WAKACYJNY PLECAK PEŁEN KULTURY

Wakacje w rozkwicie, ale nie oznacza to, że wszyscy mają wolne. Na urlop muszę jeszcze trochę poczekać, więc nie zawsze jest czas, aby spokojnie przysiąść przed komputerem i sklecić kilka myśli w jedną całość. Stąd też moja mniejsza aktywność w lipcu. Mam jednak nadzieję nadrobić te zaległości, jeśli nie w tym miesiącu to na pewno w następnym.


Na brak czasu można chwilami  ponarzekać, ale na brak muzyki do słuchania to już niekoniecznie. Aktualnie przesłuchuję nowy album grupy Editors "The Weight Of Your Love" (2013), który w kilku miejscach bardzo mnie zaintrygował. Muszę przyznać, że coraz bardziej przekonuję się do tego zespołu. Tak jak od razu spodobała mi się grupa Interpol, tak z Editorsami jakoś nie było mi po drodze. Kto wie, może trzeba by ponownie zmierzyć się z ich starszymi albumami. 

Póki co, do odtwarzacza wrzucam drugi krążek Soror Dolorosa zatytułowany "No More Heroes" (2013). Pierwsze odsłuchy w Internecie, jakoś nie wypadły najlepiej. Byłem nawet skłonny odpuścić sobie ten album. Wszystko zmieniło się gdy posłuchałem kilku fragmentów w programie "Trzecia strona księżyca". Zawsze twierdziłem, że muzyka nadawana w radiu brzmi jakoś lepiej. Czyżby to za sprawą magii radia? Chyba coś w tym jest. Wracając do płyty "No More Heroes", to póki co, zdecydowanie bardziej trafia do mnie druga połowa albumu. Niemniej, dam mu jeszcze trochę czasu, by okrzepł i utrwalił się w mej świadomości. Zwracam też uwagę na okładkę, która może aspirować do jednych z najpiękniejszych, stworzonych w tym roku. Aby być precyzyjnym dodam, że album ukazał się w dwóch wersjach, różniącymi się tylko wyglądem okładek i formą wydania (digipack oraz standardowe pudełko). Ja zdecydowałem się na tę drugą wersję, gdyż digipacki zbyt łatwo się niszczą, a poza tym, ta wersja okładki podoba mi się bardziej. A co przedstawia? To czarno białe zdjęcie młodej dziewczyny, ubranej w skórę nabitą ćwiekami. W prawej klapie kurtki, dumnie tkwią znaczniki z logiem takich grup jak Bauhaus, UK Decay, Blondie oraz Buzzcocks. Z lewej strony widnieje duży znacznik z napisem "No More Heroes" co od razu powinno skojarzyć nam się z grupą The Stranglers. Dlaczego? Tak właśnie bowiem Dusiciele zatytułowali swój drugi album z 1977 roku. Tutaj również zwracam uwagę na okładkę owej płyty, jakże wymowną i charakterystyczną dla stylu The Stranglers. Co ciekawe, wspomniane znaczniki są raczej rodzajem hołdu dla tych grup, niż realnym kierunkiem muzycznym jakiego należałoby szukać na tym albumie. Polecam posłuchać, bowiem może to być jedna z ważniejszych płyt tego roku, wśród mrocznych dźwięków.
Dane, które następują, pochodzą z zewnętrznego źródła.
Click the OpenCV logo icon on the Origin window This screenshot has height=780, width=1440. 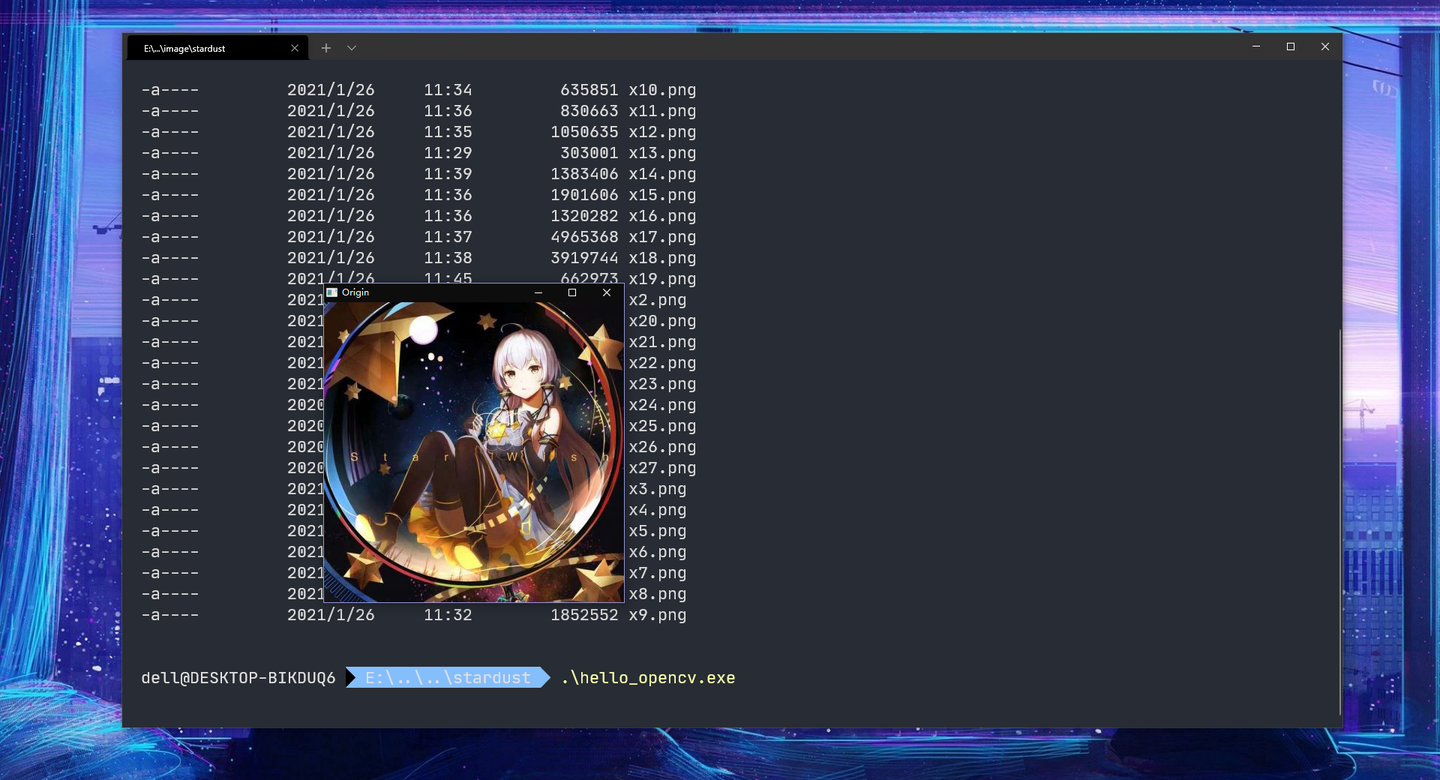pyautogui.click(x=333, y=292)
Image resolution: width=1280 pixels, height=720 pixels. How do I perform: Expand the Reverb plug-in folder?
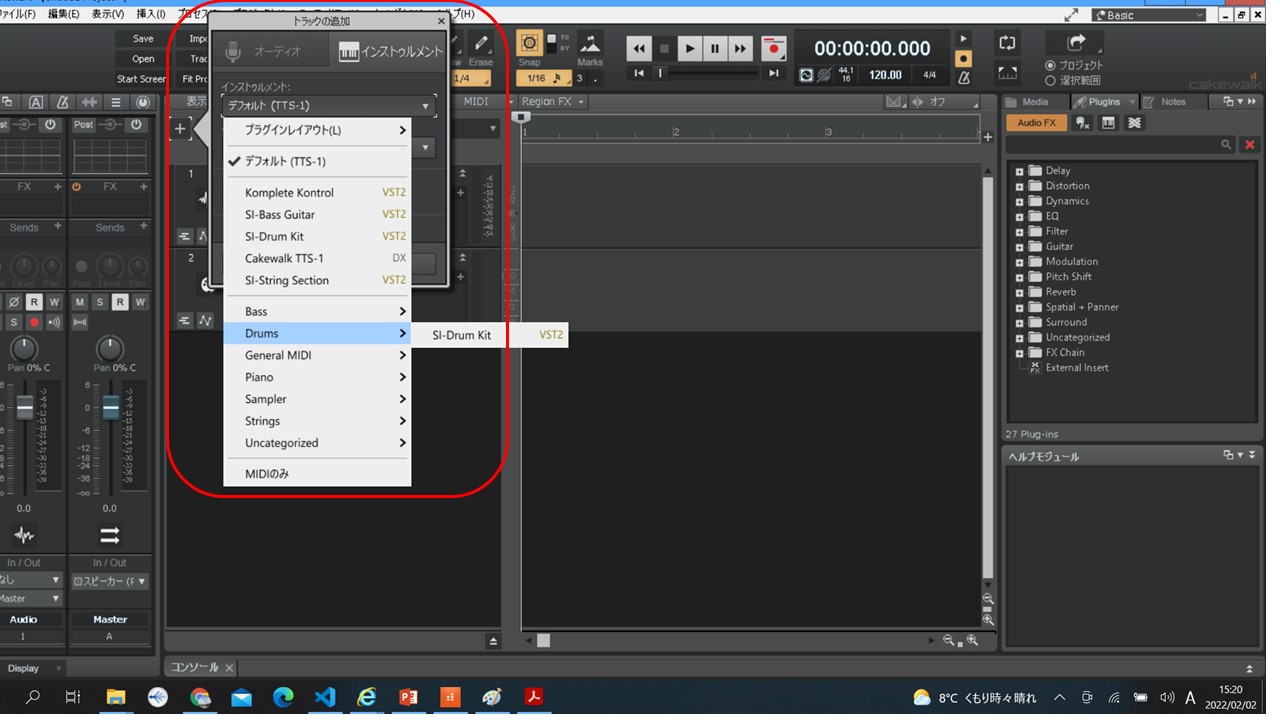1019,292
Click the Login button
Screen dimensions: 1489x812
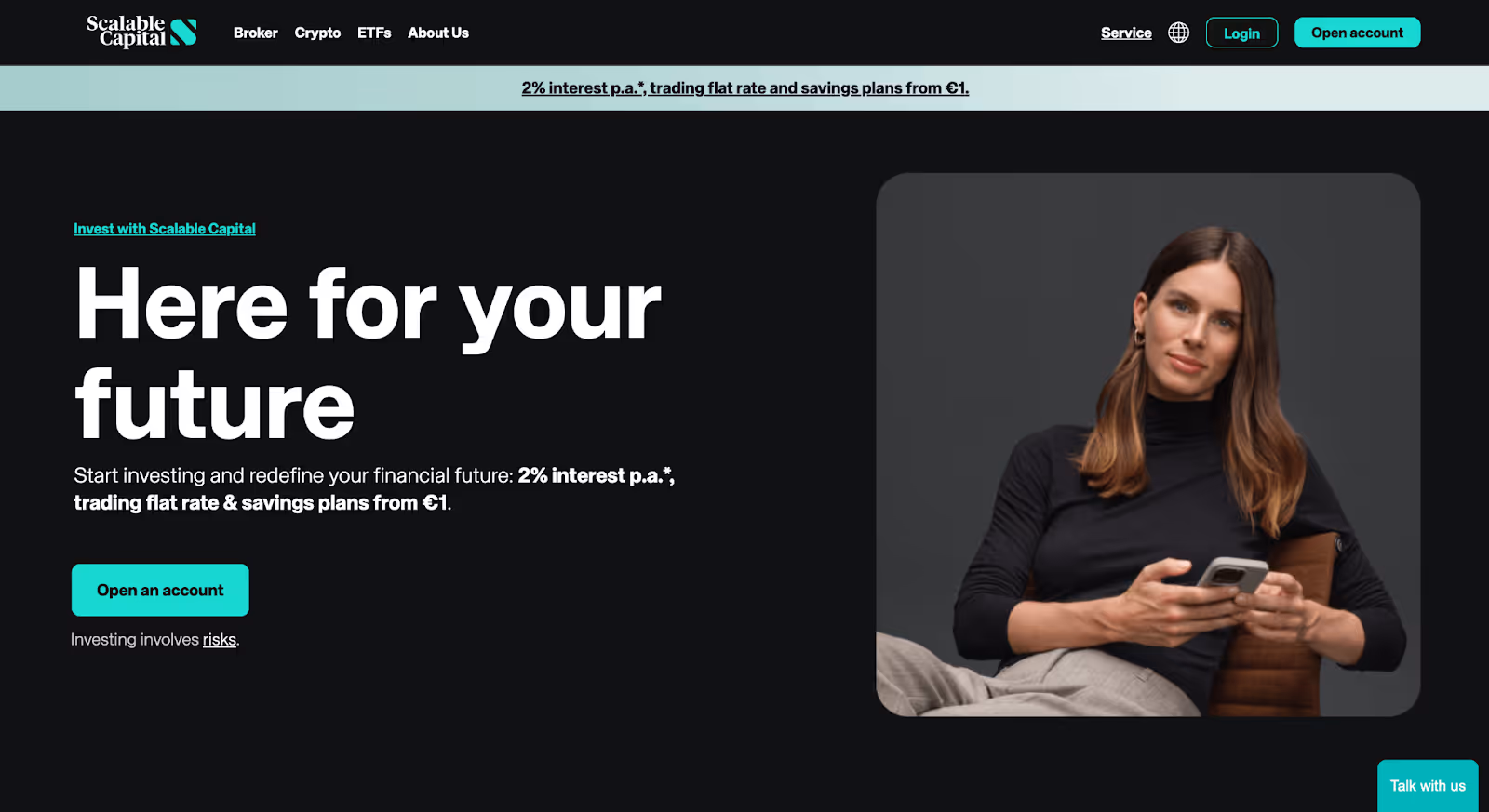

Tymczasem idę rozejrzeć się wśród książek spoczywających na regale. Tak jak na muzykę, tak i na literaturę człowiek musi znaleźć czas w swym życiu. I nie ma tu wymówek, że czasu brak, że książki drogie czy do biblioteki za daleko. Dla chcącego nic trudnego. Wymówek szuka ten, któremu one na rękę. Prawdziwy pasjonat, zawsze znajdzie chwilę by przewertować parę stron, czy nasycić się kilkoma dźwiękami. Pozdrawiam wakacyjnie i daję nura w kulturę.